Nag, Is there a way this can be recreated? With out that this BZ can not be further looked at as there is no other relevant information available in the bug.
I am able to recreate this. You can log on rhs-client24 machine and as a noon-root user nchilaka(pswd:redhat) and do a ls -lRt of the whole mount. It will take a lot of time, so better to o/p error to a file and run in screen I see lot of permision denied error. For eg do ls /mnt/sysvol//test-arena/kernel-untar/dir.26/linux-4.8.6/Documentation/devicetree/bindings/timer and check the fuse mount log. you can see permission denied error
(In reply to nchilaka from comment #6) > I am able to recreate this. > You can log on rhs-client24 machine and as a noon-root user > nchilaka(pswd:redhat) > and do a ls -lRt of the whole mount. It will take a lot of time, so better > to o/p error to a file and run in screen > I see lot of permision denied error. > For eg do ls > /mnt/sysvol//test-arena/kernel-untar/dir.26/linux-4.8.6/Documentation/ > devicetree/bindings/timer > and check the fuse mount log. you can see permission denied error Had a look at Nag's system. There is a permission split brain among different subvols. Subvol replicate-3 (10.70.35.3:/rhs/brick2/sysvol 10.70.37.66:/rhs/brick2/sysvol) has permission "drwxrwxr-x". While replicate-1 (10.70.35.3:/rhs/brick1/sysvol 10.70.37.66:/rhs/brick1/sysvol) has permission "drwx------". The permission of the directories were changed most likely when one of the subvol was down. Hence, permission error is seen "sometimes". If the permission update happens from replicate-3, then there will be no problem, but if the permission update happens from replicate-1, user will see a permission error.
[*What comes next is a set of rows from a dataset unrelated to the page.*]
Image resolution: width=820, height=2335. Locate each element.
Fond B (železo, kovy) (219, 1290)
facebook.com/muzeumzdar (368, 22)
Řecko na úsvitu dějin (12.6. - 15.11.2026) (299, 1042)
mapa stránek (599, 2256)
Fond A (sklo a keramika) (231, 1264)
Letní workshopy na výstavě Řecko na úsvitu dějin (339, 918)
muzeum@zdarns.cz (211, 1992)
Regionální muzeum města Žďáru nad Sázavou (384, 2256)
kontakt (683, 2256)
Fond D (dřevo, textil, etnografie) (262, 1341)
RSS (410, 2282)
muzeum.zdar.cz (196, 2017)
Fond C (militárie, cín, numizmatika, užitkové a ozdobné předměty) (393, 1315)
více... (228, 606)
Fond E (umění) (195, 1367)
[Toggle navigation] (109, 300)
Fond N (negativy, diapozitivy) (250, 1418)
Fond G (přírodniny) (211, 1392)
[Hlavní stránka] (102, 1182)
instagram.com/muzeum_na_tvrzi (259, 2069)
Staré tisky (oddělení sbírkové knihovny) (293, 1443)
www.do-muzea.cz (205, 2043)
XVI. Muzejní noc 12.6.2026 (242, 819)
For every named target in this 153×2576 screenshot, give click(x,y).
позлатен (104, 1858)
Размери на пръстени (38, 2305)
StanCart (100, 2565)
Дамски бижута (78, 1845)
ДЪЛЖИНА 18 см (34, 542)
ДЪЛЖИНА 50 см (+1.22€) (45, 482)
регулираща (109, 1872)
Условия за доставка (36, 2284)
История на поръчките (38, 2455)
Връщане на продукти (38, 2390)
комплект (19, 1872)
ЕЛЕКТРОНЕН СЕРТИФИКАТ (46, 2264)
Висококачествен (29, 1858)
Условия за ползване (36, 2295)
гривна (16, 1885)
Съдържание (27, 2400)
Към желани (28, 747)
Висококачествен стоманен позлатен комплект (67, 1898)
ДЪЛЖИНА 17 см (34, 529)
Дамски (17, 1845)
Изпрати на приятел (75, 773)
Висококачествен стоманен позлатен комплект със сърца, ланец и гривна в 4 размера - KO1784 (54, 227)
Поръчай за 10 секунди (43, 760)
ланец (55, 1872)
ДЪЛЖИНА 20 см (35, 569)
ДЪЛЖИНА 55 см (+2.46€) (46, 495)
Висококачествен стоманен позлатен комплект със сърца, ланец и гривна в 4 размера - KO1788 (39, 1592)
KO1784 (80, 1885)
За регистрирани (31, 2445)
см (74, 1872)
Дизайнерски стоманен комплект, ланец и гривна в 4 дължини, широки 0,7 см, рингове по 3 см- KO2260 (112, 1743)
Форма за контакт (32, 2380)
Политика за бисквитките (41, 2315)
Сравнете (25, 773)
The fix for the above scenario depends on the ctime of the directories. Now which can change with different factors e.g afr selfheal or quotad etc. If the ctime of a directory with bad attr is bumped up as a consequence of above reasons, we may heal a wrong attr. Given the fix would be intrusive, would like to move this bug out of 3.2.0 scope.
seeing this issue even when all bricks were up on final regression run of systemic testing on 3.8.4-14
Moving this to ON_QA as I found patch: https://review.gluster.org/#/c/glusterfs/+/20108/ should be fixing this. Tested locally.